GOAL OF THE EXERCISE:
If a line in the data holds "какое", copy that line out in full.

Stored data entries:
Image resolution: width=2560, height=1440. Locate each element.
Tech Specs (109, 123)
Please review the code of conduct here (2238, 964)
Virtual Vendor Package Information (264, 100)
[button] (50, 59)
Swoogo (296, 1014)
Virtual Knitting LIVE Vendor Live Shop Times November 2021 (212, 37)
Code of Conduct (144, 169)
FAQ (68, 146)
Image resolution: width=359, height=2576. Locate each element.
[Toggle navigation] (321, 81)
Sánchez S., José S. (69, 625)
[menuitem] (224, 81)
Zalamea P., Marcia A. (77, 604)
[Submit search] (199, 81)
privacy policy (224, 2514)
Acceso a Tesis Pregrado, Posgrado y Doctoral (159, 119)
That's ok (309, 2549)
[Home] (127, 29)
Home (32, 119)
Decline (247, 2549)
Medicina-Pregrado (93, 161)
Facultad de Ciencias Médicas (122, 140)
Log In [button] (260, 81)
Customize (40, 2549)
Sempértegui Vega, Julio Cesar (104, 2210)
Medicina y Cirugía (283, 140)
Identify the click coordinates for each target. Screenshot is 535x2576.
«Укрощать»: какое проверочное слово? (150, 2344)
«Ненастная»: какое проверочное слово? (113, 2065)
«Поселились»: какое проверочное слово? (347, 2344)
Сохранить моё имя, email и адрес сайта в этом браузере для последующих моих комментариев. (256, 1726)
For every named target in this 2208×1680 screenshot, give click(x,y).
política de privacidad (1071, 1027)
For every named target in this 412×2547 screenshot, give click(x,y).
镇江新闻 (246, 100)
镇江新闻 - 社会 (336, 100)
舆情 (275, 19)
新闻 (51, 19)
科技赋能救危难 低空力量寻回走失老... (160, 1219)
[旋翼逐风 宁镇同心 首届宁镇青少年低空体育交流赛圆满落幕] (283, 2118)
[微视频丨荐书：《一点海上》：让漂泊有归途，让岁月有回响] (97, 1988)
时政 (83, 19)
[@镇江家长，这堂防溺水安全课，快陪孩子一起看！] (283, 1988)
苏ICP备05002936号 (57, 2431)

SOLUTION FOR THIS PROBLEM:
«Укрощать»: какое проверочное слово? (150, 2344)
«Ненастная»: какое проверочное слово? (113, 2065)
«Поселились»: какое проверочное слово? (347, 2344)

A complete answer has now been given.